#### PROBLEM
Please copy everything from the start of the material down to the line containing "Action: coord(925,205)", including that line, word for word. Leave out the pictures.

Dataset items
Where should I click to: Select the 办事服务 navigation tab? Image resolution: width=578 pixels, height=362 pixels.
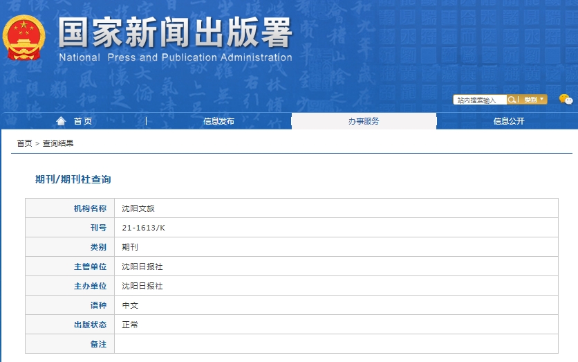coord(364,121)
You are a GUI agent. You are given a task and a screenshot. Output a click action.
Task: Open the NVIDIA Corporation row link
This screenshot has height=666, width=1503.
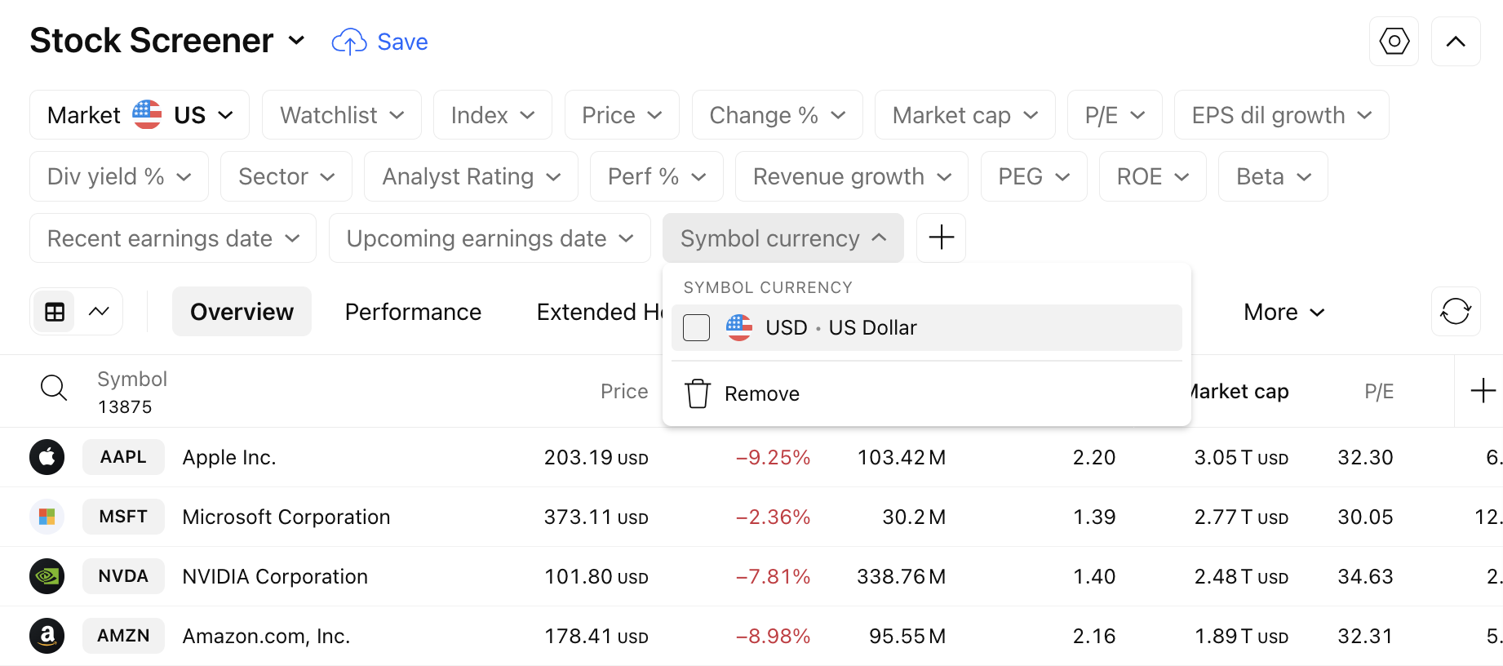coord(275,576)
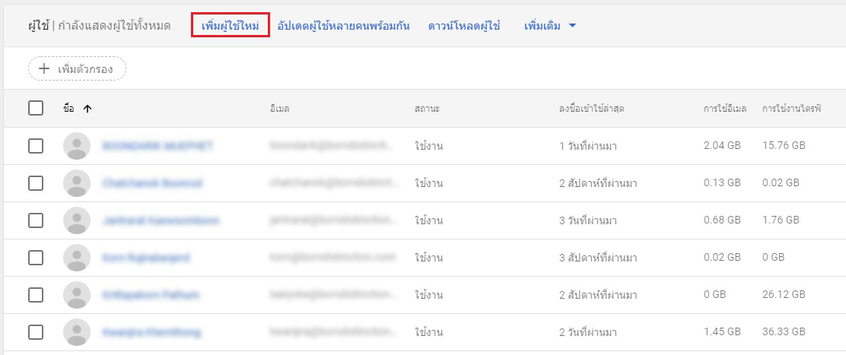
Task: Click the sort arrow beside the ชื่อ column
Action: [87, 109]
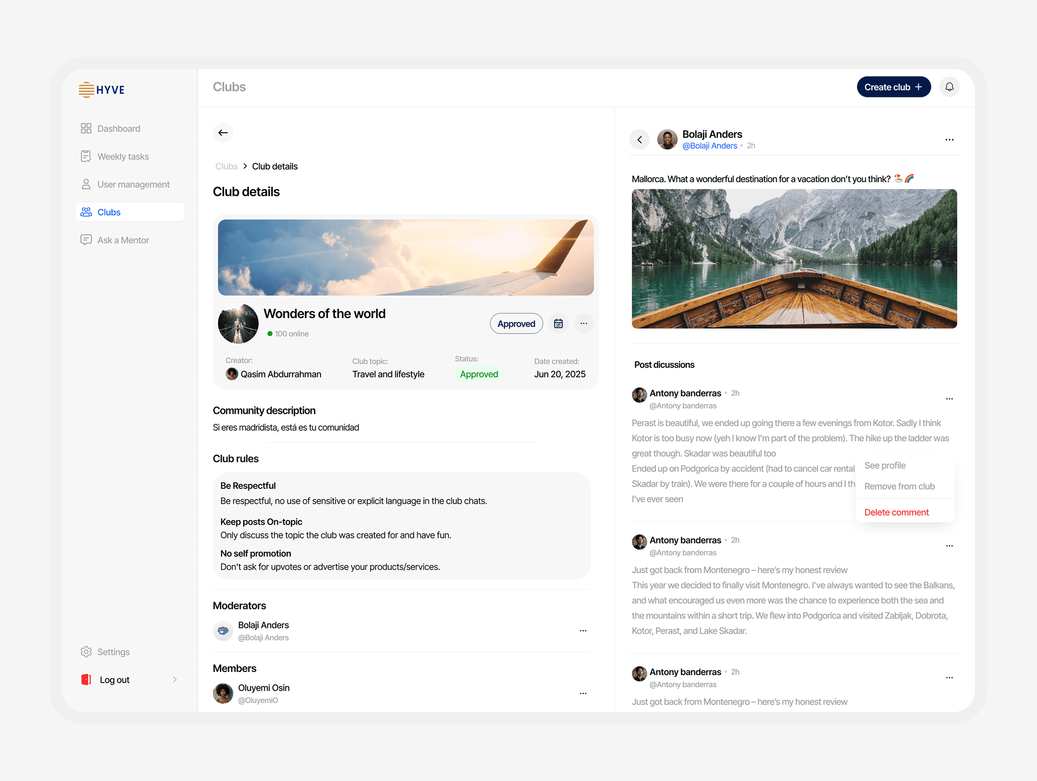
Task: Open @Bolaji Anders profile link
Action: [x=710, y=146]
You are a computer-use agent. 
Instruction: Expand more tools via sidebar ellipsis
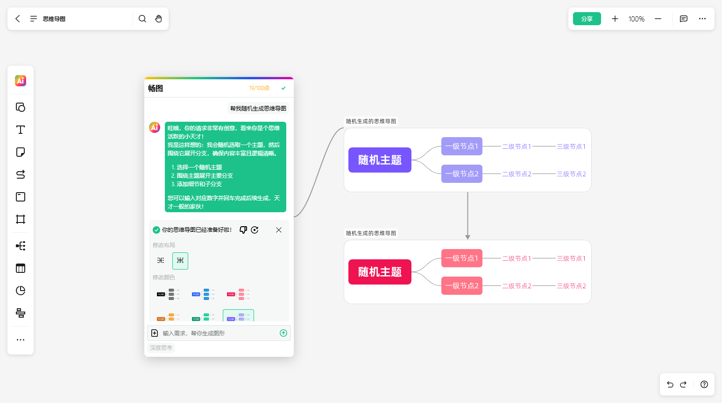21,340
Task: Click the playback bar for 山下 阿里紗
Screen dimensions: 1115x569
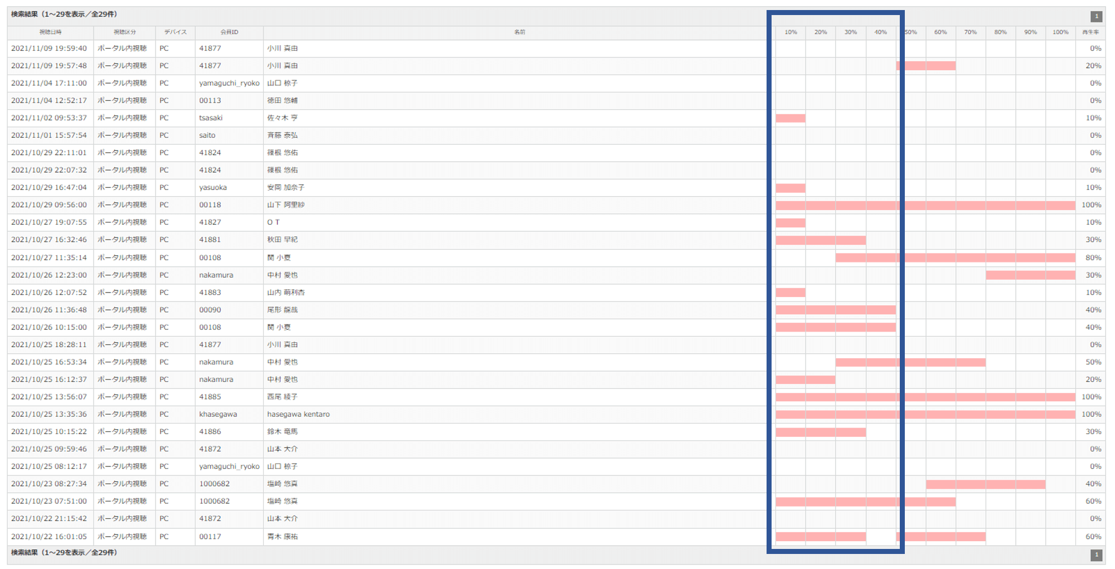Action: coord(925,205)
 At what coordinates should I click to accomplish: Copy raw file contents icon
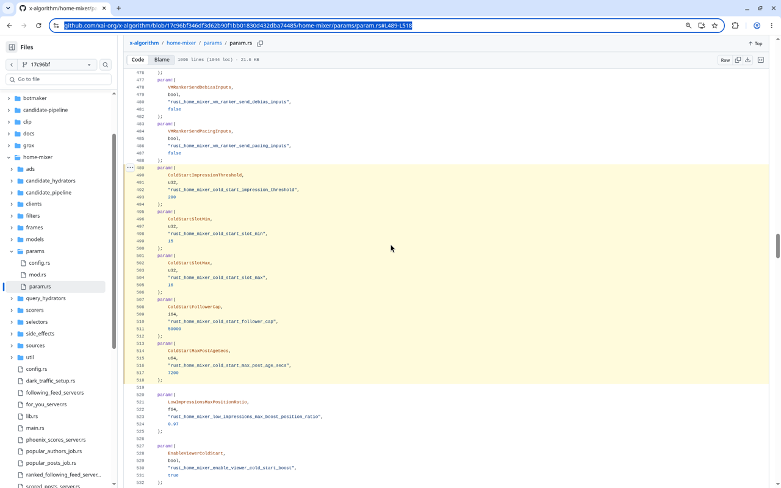[x=738, y=60]
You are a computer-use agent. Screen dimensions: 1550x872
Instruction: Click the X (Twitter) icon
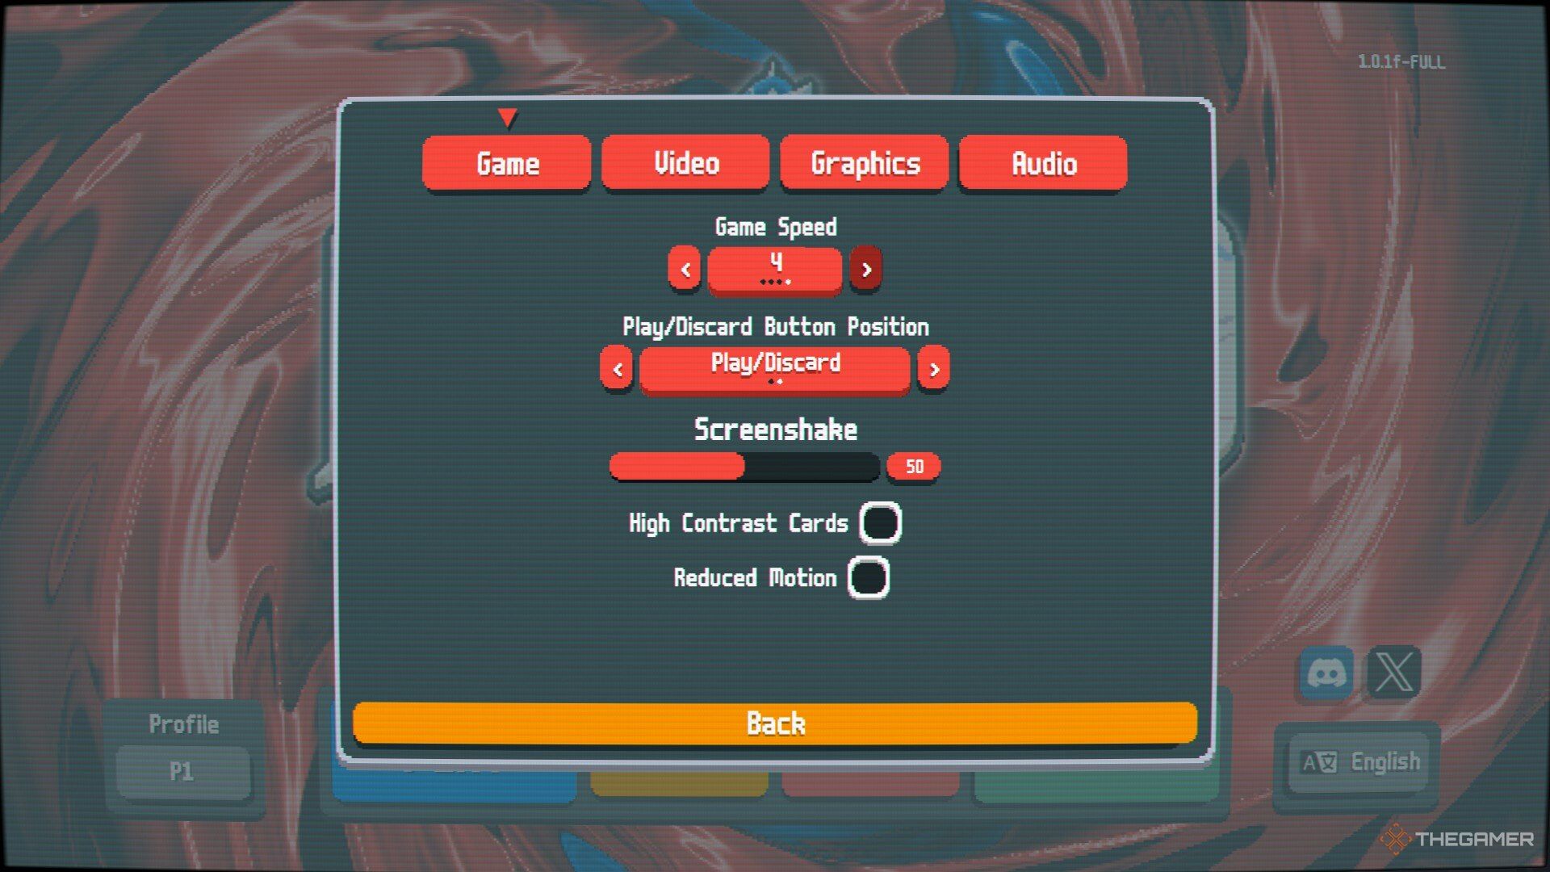[x=1397, y=672]
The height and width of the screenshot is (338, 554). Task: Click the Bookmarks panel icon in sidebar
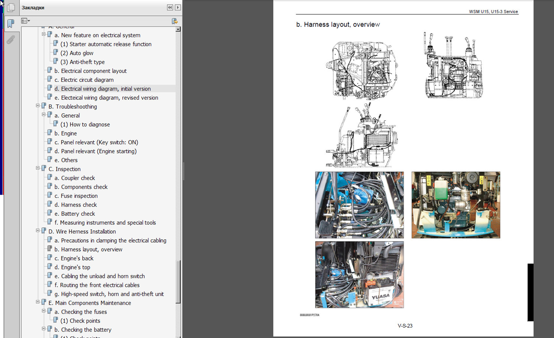[11, 23]
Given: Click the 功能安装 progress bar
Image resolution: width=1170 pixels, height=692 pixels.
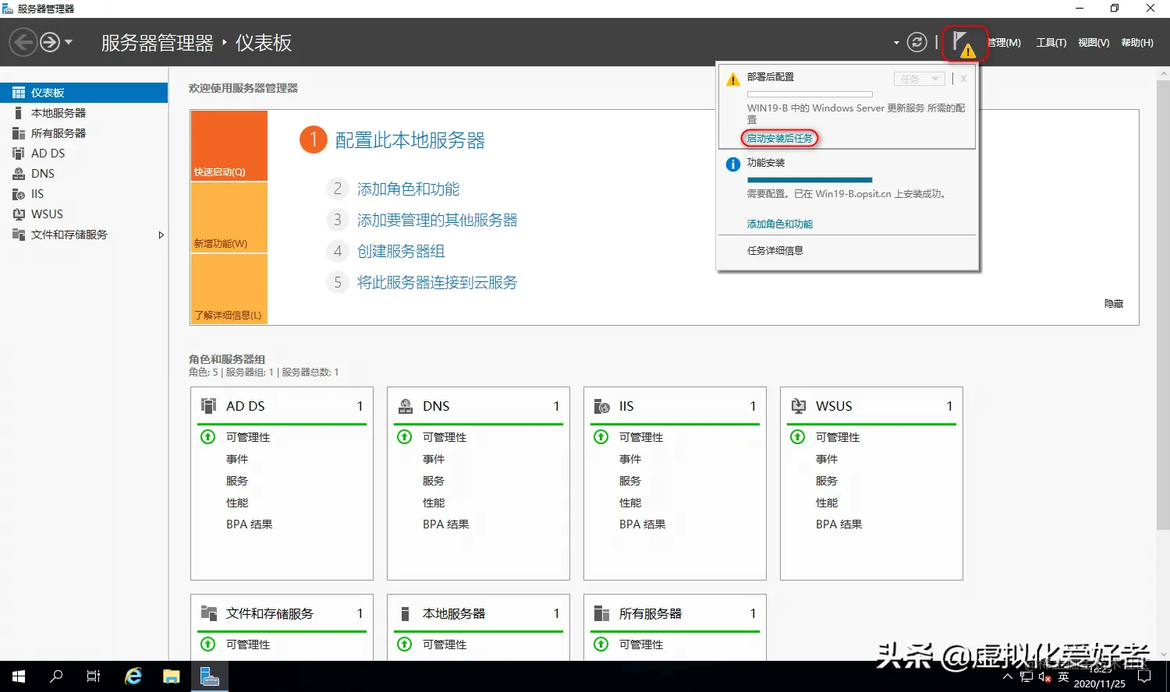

#### WRITTEN RESPONSE
Where should I click to: Select the 办事服务 navigation tab? Image resolution: width=578 pixels, height=362 pixels.
coord(364,121)
You are a GUI agent. You are given a task and a screenshot. Output a click action.
Task: Open the NVIDIA Corporation row link
This screenshot has height=666, width=1503.
coord(275,576)
Task: Click the sort arrow beside the ชื่อ column
Action: [87, 109]
Task: Open @Bolaji Anders profile link
Action: [x=710, y=146]
You are a computer-use agent. 
Instruction: Expand more tools via sidebar ellipsis
21,340
Task: Click the playback bar for 山下 阿里紗
Screen dimensions: 1115x569
Action: coord(925,205)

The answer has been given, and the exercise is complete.